Un guarda entró al vagón, preguntó qué pasaba, e hizo parar al tren de repente. Al rato apareció una ambulancia desde el lado de Merlo y subieron dos camilleros. Ayudamos a bajar al hombre, que estaba adquiriendo un color grisáceo. Enseguida el tren se puso en marcha. Evitando los charcos de sangre me senté en otro asiento y de repente se me ocurrió ver qué hacía B.1. Estaba mirando para afuera con cara de nada, como si no me conociera, como si no hubiera pasado nada, como si estuviera haciendo un idílico viaje en tren por la campiña francesa. Le pregunté si estaba impresionado. No, para nada, me contestó, es que sos una papelonera, salvando a la gente en los trenes!

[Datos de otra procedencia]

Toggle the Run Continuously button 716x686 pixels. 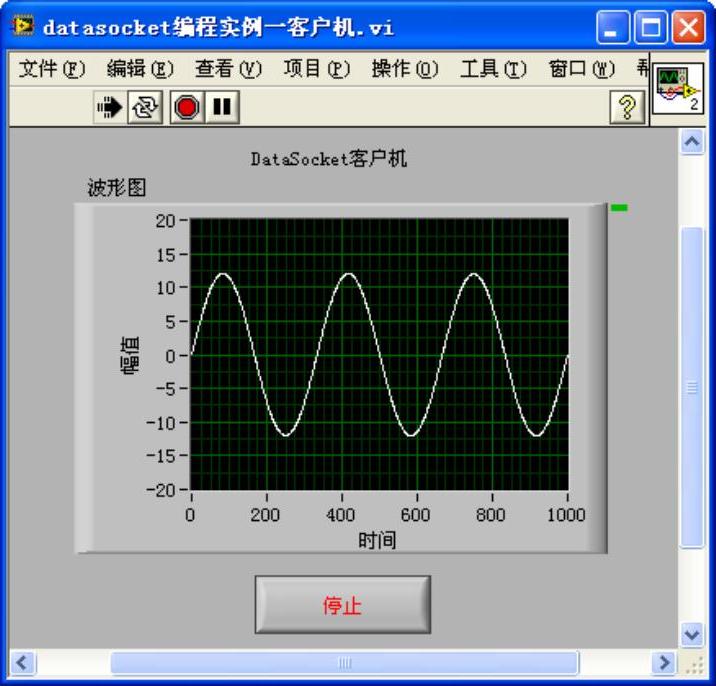coord(145,107)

Parecés Patoruzito!

4 comentarios:

Anónimo dijo...

Segui metiendote,el momento que uno deja de interactuar por el motivo que sea...bye.
Independientemente que me limitaste en iaparale,tu blog es lo mas.
A

Anónimo dijo...

En la época en que yo era chica, estaba de moda jugar con una pelotita de goma que tenía unos flecos, también de goma. Una amiga quería una de esas pelotitas pero no podíamos encontrar dónde comprarla; era un producto muy vendido. Un día salimos con su mamá, las tres, en busca del famoso objeto. En una juguetería nos atiende un chico muy bien predispuesto; no tendría más de 20 años. Arremete la madre de mi amiga y pregunta: "¿Tenés las pelotas peludas?"
Recuperadas del shock que duró medio segundo, la mamá y yo estallamos en una carcajada que inundó todo el local. Cuando buscamos a mi amiga para reírnos las 3 cómplicemente, ella ya se las había ingeniado para ganar la calle.
Un mamelón ajeno, pero divertidísimo (para mí, que no era la hija)
Felicitaciones por el blog!!!

Anónimo dijo...

Tal vez fue verguenza de mí mismo, por haber sido incapaz de hacer algo.

Y además no me imaginaba que fuera posible parar el tren.

Y además el propio tipo también estaba avergonzado y se oponía a que lo pararan. ¿Quién sabe si prefería llegar hasta el otro lado por algún motivo?

Hay que tener pasta de héroe para saber qué hacer en esos casos, y hacerlo aún en contra de todas las voluntades circundantes. Felicitaciones entonces.

myrna minkoff dijo...

Gracias, A.
Gracias, anónima.
Gracias, B1. Nunca me habías dicho que sentiste todo eso aquél día. Yo creía que sólo habías sentido vergüenza. Eras muy chiquito pero te sentías responsable de todo, también de lo que yo hacía. Debe haber sido difícil ser hijo de una madre tan pesada.